There's synergy in Siemens and Shared in that they were both doing, as Samuels puts it, "the Nortel dance." It was Avaya that won Nortel's enteprise portfolio -- the acquisition closed on Dec. 21 -- but both Siemens -- and Shared -- were among the other bidders for the Nortel assets.

"More than a third of the Nortel base in North America sits with Shared," Samuels said. "If we wanted to be considered as an alternative for that base, we had to have Shared as a partner. They have credibility in the market, and we felt very strongly that a relationship with Shared was a must-have for us to be taken seriously."

Parella suggested a lot of "pent up demand" following a year of turmoil in the Nortel channel. Nortel filed for bankruptcy in January 2009 and spent most of last year selling off pieces of the business. The importance of Siemens' OpenScape architecture and SIP-based solutions, he explained, is that they can help customers with legacy Nortel environments migrate to richer, more-up-to date unified communications infrastructure without compromising those environments.

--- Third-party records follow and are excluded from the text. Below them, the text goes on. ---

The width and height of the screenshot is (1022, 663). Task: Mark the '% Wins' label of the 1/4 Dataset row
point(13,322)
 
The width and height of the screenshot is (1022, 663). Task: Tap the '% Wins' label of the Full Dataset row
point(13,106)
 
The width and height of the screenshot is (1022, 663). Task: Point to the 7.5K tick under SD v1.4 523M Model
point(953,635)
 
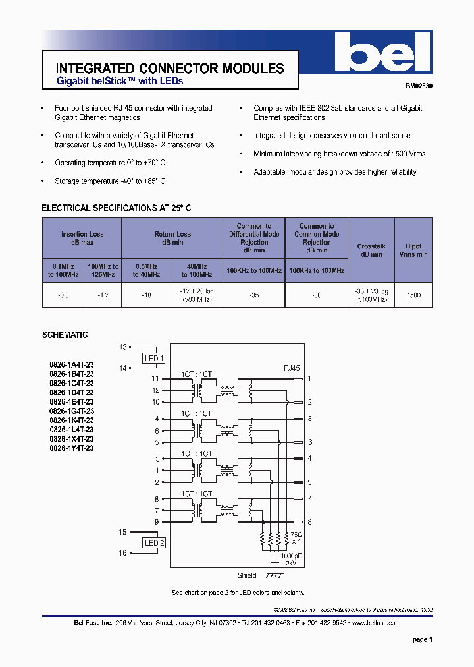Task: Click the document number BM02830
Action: pyautogui.click(x=419, y=86)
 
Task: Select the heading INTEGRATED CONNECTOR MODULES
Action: pyautogui.click(x=170, y=69)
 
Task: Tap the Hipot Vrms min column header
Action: pyautogui.click(x=413, y=250)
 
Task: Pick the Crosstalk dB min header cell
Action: pyautogui.click(x=371, y=250)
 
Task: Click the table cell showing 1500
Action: pyautogui.click(x=413, y=296)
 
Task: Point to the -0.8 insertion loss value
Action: pyautogui.click(x=63, y=296)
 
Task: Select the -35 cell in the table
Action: pyautogui.click(x=253, y=296)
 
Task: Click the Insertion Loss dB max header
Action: pyautogui.click(x=82, y=238)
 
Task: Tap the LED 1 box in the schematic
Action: pyautogui.click(x=153, y=358)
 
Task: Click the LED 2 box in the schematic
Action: pyautogui.click(x=154, y=542)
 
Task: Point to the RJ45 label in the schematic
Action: pyautogui.click(x=291, y=368)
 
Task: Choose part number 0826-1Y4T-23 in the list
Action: pyautogui.click(x=71, y=448)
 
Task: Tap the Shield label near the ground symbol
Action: pyautogui.click(x=247, y=575)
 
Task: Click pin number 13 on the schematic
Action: pyautogui.click(x=122, y=347)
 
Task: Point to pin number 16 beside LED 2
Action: pyautogui.click(x=122, y=553)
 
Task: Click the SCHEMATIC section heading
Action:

"My awareness of Siemens and their product portfolio dates back a few years. I was in discussion with Siemens before and three years ago it was not a good fit," Parella said. "But from where Siemens is in a product development base now, my eyes were opened. It's abundantly clear the Siemens is going to be very good fit for us. They're channel friendly and they understand that without the channel, they aren't going to get where they want to go. When you're needed in the relationship, you're going to be treated as such."

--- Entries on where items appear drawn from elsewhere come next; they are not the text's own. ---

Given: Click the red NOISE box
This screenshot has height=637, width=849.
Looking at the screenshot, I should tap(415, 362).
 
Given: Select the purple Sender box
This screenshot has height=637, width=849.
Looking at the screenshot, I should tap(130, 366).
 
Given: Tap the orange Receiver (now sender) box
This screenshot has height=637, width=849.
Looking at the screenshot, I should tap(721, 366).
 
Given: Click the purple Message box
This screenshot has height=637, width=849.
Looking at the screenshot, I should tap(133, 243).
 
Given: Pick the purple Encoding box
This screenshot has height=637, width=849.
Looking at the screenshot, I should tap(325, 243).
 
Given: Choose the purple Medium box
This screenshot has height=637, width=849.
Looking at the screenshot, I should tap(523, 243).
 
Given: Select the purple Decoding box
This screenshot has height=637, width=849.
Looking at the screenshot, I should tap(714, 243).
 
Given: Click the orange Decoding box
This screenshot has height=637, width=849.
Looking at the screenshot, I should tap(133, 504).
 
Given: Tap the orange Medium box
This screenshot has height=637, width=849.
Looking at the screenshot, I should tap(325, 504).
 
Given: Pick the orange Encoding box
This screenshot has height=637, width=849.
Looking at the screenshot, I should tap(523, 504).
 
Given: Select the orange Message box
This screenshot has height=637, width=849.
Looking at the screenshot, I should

Parella cited Siemens' open architecture -- specifically the ability to bundle multiple communications platforms -- and also Siemens's reach into highly opportune vertical markets like health care.

He added that Shared's new deal with Siemens should not be viewed as a downplaying of Shared's solution provider relationship with Avaya.

Shared added Avaya as a vendor shortly after Nortel declared bankruptcy, but Parella told Channelweb.com at Avaya's Americas Partner Conference in October that he was in a "wait-and-see attitude" with regard to how Avaya's Nortel-integrated product roadmap shakes out.

"It's a fair question. A year ago I take on the Avaya line and here I am a year later," Parella said. "Am I sending a message to Avaya in this relationship? Absolutely not. My relationship with Avaya is very, very good. But I would be remiss in not doing what's best for my customers to stay on the leading edge of technology and bringing in as many solutions as needed to help them do that."

Samuels said that Siemens will continue to try to grow its North American customer base, but would not be seeking additional channel partnerships on the size and scale of Shared in the short-term.

"We do not want to go down the path that our competitors are going down -- the path where we have too many players," he explained. "We agreed a long time ago that we were going to be very selective in terms of what we do in each region. There's a chance for us to really get it right with Shared. What I'm not going to do is dilute any progress by going after organizations the same size as Shared."